Here are some tips to making the return to exercise easier after a sickness:
- Hydration. During and after a sickness hydration is essential to overcoming sickness and maintaining health. Carry a bottle of water around with you as a reminder that you need water to stay healthy. Throughout your workout take frequent sips of water to replenish your supply.
- Take it slow. For the first few workouts after a sickness take it a little slower that usual.
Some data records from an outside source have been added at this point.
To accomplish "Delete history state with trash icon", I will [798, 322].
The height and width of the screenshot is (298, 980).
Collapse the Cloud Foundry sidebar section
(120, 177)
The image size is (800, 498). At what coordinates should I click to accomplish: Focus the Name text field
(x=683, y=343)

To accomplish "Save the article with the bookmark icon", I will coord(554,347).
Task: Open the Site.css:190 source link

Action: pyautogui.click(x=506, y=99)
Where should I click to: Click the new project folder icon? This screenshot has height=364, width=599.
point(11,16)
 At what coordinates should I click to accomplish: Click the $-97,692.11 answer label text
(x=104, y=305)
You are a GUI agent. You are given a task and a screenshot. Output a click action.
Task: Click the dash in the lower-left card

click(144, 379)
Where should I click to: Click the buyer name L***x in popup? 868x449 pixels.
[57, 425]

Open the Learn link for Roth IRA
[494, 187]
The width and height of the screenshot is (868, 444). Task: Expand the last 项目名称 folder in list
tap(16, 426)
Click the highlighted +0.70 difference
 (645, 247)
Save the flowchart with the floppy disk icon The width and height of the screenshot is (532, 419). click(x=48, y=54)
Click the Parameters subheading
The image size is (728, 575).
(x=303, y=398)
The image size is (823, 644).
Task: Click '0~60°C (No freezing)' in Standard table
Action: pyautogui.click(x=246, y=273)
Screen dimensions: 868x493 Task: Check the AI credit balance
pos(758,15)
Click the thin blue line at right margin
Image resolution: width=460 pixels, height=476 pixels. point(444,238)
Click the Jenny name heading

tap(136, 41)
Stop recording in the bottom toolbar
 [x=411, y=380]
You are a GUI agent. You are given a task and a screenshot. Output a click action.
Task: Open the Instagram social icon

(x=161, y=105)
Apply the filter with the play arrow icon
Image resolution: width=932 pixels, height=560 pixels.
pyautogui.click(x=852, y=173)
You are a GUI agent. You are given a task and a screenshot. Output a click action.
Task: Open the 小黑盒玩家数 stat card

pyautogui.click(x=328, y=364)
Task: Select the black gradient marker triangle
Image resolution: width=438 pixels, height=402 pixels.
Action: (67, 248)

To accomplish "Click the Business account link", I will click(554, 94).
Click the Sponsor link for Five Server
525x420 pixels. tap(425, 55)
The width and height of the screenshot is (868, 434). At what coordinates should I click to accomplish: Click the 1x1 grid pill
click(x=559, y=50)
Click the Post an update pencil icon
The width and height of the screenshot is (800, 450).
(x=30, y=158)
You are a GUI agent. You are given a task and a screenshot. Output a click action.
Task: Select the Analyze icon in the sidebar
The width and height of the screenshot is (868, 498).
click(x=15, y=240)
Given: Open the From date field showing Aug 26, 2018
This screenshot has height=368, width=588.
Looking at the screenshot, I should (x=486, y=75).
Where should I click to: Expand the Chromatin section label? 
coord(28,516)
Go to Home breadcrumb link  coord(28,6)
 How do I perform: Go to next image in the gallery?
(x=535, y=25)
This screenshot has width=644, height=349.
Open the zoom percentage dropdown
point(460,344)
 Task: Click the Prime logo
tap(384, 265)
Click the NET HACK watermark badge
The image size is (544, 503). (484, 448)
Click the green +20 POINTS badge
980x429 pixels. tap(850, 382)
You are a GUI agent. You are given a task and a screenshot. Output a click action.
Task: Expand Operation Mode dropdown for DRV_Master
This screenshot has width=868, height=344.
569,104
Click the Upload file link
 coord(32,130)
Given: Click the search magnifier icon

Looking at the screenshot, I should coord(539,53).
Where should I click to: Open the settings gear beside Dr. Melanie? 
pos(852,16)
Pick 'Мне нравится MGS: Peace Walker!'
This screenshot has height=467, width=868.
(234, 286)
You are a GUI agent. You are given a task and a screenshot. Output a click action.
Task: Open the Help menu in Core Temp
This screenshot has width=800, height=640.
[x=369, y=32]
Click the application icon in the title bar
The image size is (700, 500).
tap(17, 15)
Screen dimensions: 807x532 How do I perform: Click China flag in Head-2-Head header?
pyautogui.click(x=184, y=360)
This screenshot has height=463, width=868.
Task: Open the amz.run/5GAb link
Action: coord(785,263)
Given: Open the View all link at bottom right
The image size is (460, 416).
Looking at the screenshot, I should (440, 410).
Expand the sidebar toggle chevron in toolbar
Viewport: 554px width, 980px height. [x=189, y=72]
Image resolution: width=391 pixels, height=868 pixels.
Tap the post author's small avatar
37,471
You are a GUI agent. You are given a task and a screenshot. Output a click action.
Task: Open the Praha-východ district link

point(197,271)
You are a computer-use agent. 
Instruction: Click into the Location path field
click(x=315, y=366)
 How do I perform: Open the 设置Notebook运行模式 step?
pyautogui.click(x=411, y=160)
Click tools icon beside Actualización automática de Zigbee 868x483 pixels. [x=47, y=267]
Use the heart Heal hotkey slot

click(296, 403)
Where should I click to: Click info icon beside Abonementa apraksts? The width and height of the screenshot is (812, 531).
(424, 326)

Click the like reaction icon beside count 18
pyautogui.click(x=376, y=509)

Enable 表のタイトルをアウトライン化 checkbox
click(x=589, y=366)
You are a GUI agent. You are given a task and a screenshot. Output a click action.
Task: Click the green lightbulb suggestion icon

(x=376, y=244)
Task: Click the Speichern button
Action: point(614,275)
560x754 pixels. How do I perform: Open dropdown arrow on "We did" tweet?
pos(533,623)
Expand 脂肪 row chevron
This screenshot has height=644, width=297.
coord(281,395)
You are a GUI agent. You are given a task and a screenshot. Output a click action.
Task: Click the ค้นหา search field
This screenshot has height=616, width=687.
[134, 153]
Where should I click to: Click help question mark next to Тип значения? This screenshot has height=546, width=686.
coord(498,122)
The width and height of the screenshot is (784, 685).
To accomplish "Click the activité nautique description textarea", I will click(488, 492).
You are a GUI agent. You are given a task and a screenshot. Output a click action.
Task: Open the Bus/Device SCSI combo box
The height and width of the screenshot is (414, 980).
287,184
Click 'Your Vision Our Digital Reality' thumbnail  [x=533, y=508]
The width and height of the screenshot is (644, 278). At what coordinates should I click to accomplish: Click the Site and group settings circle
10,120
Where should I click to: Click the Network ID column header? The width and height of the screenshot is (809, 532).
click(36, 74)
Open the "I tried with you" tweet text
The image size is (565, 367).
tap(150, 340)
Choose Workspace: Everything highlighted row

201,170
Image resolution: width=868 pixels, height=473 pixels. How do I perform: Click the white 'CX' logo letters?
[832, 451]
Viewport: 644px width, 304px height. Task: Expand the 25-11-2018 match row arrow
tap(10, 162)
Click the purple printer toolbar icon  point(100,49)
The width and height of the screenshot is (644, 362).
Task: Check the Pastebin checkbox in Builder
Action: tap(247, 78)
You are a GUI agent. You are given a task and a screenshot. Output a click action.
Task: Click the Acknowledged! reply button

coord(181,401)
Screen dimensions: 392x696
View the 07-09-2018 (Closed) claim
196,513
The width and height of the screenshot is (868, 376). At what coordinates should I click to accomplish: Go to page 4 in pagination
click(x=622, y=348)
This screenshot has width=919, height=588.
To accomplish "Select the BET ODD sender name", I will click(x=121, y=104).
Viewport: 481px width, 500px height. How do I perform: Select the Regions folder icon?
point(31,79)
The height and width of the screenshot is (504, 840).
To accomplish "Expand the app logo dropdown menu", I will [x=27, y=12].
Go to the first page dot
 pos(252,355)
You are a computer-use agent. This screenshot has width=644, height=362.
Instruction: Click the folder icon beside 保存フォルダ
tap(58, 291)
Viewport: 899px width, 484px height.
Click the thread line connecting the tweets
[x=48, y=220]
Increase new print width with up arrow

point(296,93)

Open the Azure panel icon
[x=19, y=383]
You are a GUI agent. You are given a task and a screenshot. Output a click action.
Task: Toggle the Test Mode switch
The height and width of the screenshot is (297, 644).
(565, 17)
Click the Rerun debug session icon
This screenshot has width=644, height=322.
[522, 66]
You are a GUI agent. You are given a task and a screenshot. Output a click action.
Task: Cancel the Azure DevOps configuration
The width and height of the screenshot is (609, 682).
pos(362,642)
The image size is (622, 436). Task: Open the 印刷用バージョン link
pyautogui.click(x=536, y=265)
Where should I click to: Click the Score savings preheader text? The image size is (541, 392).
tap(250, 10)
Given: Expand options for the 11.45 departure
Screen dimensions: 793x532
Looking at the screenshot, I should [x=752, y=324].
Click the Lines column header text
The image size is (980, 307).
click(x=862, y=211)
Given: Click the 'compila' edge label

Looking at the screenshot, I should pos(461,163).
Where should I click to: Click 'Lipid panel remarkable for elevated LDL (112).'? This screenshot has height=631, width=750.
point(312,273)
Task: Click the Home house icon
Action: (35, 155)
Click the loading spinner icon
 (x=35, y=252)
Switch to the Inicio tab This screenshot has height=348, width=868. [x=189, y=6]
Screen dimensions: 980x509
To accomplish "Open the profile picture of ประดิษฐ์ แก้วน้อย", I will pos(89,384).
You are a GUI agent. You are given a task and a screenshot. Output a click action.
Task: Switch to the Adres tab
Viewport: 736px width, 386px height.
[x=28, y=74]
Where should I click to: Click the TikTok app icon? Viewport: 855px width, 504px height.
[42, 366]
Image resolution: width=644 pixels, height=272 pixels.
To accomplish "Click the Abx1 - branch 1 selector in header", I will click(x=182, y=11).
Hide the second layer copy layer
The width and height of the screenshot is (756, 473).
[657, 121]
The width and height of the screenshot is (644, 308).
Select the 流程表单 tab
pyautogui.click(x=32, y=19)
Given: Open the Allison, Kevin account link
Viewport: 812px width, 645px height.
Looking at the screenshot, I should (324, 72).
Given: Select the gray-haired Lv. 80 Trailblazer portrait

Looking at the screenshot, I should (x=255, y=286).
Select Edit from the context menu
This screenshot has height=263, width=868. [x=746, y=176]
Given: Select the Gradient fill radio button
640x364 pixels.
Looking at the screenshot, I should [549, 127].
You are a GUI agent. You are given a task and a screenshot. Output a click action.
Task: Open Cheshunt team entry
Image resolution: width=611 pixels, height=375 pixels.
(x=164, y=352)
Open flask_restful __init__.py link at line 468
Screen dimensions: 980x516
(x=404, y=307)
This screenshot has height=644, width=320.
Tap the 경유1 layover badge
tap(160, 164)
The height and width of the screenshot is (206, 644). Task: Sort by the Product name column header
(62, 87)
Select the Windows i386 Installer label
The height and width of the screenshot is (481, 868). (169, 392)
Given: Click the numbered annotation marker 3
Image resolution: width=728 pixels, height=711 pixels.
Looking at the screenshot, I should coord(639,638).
Perhaps chose an exercise that is softer on your body and focuses on balance and holistic health for example; yoga. Exercise for a shorter period of time and gradually work up to longer periods of time.
- Stay warm. If you are going to venture outside to exercise dress appropriately. Wear warm attire.
- Focus on breathing. Yes, whether you are thinking about it or not you are breathing but a special awareness towards breath will provide an opportunity to feed your organs and muscles with the needed oxygen that will fortify them.
- Listen to your body. Take time to listen to how your body is doing during the exercise if needs be reduce the intensity of the workout to accommodate your body's needs.
- Fuel up on vitamins and nutrients.
- Eat healthy. Food is your fuel. You are what you eat. Fruits and vegetables are nature's medicine. Make sure you are filling up on the right stuff.